Numbers from New Hampshire point to a sharp rise in bear-human conflict, up by 65 percent this year from the prior five-year average. This no-food year has seen a 44 percent rise in bears struck by vehicles, and a 38 percent rise in killings by the public due to conflict. Timmons explained that a state law allowing homeowners to shoot bears may be outdated. 

“It doesn’t make it OK to treat bears like vermin to resolve a conflict in a chicken coop,” he said. “We want to encourage people to take on more responsibility to protect their property with nonlethal means.” The best way to reduce bear confrontations is to control food scraps, bird feeders, trash, and chickens. Experts agree that an electric fence is a highly effective bear deterrent.  

Fear of black bears is common, but experts say such concerns are largely based on misconceptions. “Bears are generally afraid of humans and need a motive to attack them,” Ben said. On average there is one fatal black bear encounter per year in the US, a fraction of the number of killings by dogs. 

Two rescue center workers carry a black bear cub in a wire cage

Two rescue center workers carry a newly arrived cub. | Photo by Ed Quinn

Ben, 70, grew up in a family of animal scientists; at 63, he received his doctorate in black bear behavior. In the center he founded, cubs are prepared physically and emotionally for release at 18 months old—the age a bear leaves its mother—into the vast northern forest.
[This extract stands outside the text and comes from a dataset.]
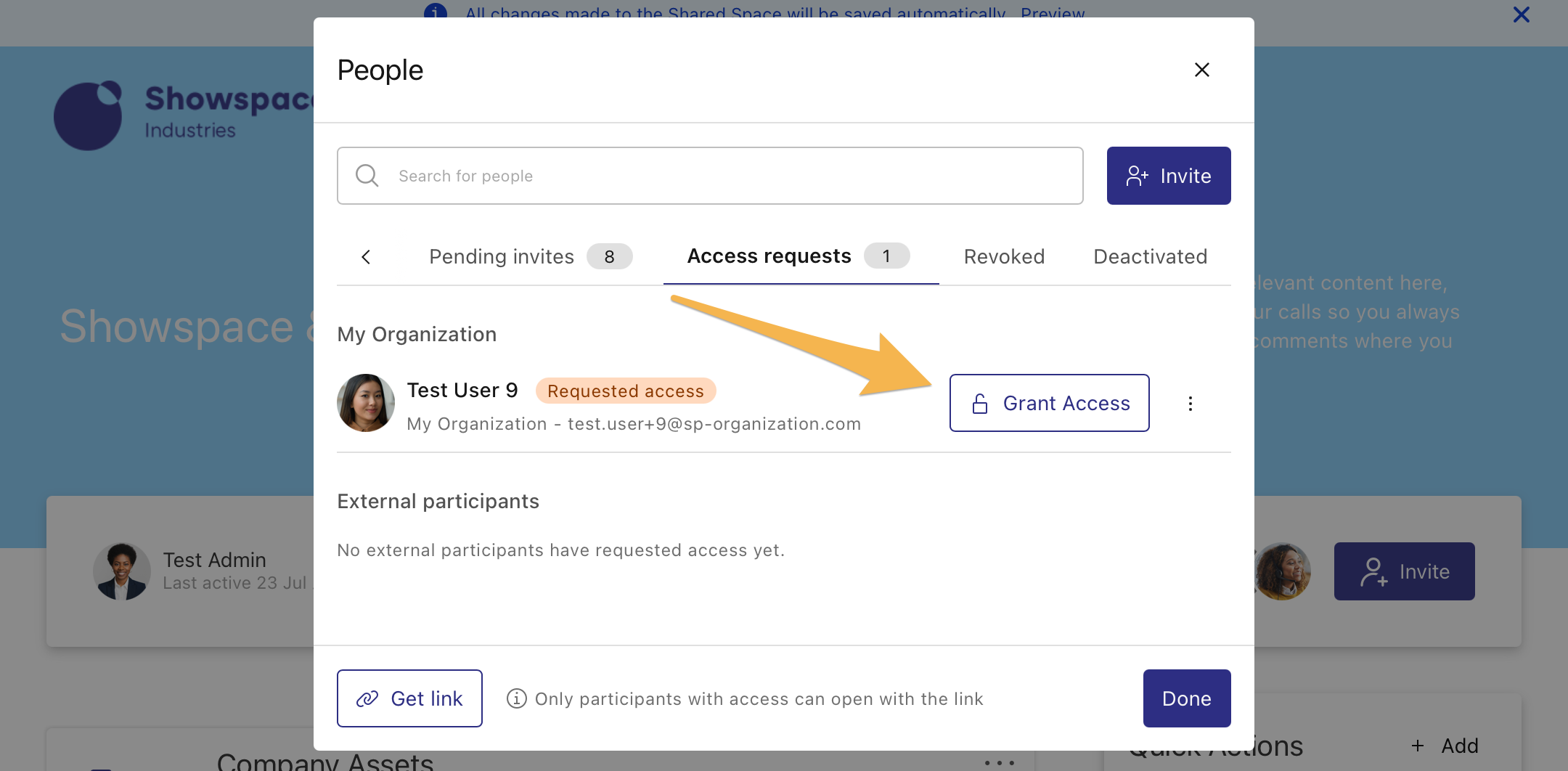Expand the Company Assets ellipsis menu

[x=1000, y=761]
They come from Vermont, New Hampshire, Massachusetts, and, in one recent, high-profile case, Connecticut. In May, a beloved female that locals called Bobbi was shot outside a chicken coop in Newtown. The killing left two cubs too young to fend for themselves. After public outcry, the Connecticut Department of Energy and Environmental Protection captured the four-month-old bears and transported them to the center. Ethan named them Indra and Izzy, and today they are thriving in the property’s outdoor enclosure, where the more mature cubs will spend the winter. 
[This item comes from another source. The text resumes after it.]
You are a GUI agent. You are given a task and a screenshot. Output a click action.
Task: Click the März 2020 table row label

Ethan’s videos of the fluffy furballs now reach 90,000 Instagram followers. In them, cubs tussle and tumble, socialize, climb, and forage. They are learning, without their mothers, how to be bears. “There is something about a bear, even though it doesn't have a face like ours, that people very much relate to,” Ben said. “Their behavior mirrors ours.” 
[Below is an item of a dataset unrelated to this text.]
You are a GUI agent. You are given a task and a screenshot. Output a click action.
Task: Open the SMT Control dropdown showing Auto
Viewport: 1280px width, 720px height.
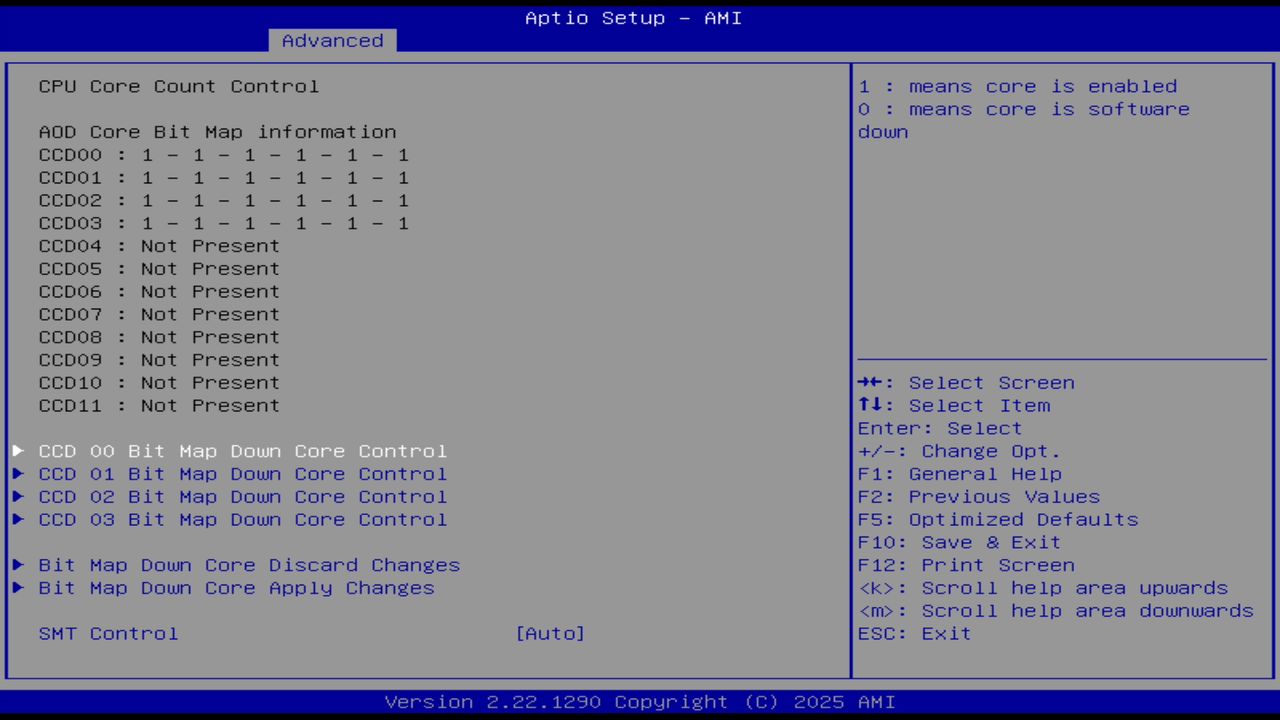pyautogui.click(x=550, y=633)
When a sow dies, her cubs will frequently stay by her body, confused and grieving. “The sound of a cub crying is not something you can ever forget,” Ethan said. If the babies go into hiding, someone dispatched from the state wildlife agency will move the mother to where her cubs can be beguiled by powdered donuts, then trapped or tranquilized.

The center’s cubs weigh roughly 15 to 80 pounds. Some were chubby when their mothers were killed, and others were emaciated. The cubs trill, yelp, howl melodically, and lap from water bowls. Visitors make the bears skittish, but Ethan is a trusted caregiver with evident empathy. “Once you meet a cub, there’s not much you won’t do for it,” he said. “When they arrive, their situation is awful, and here, it becomes hopeful.”  

The cubs' survival rate at the center is 80 percent, on par with what it would be in the wild with their mother. The Kilhams see rejecting a cub as a death sentence. Without its mother’s milk and foraging skills, an orphan will usually die in winter. “There’s no alternative,” Ben said. “As long as we are here, we will never say no.”

Until we learn to live alongside these creatures whose food sources are increasingly uncertain, sows will die, and cubs will need rescuing. “You almost have to numb yourself to the sad stories that bring them here,” Ben said. “But the positive part is that now they will live, and most of them, a good long time.”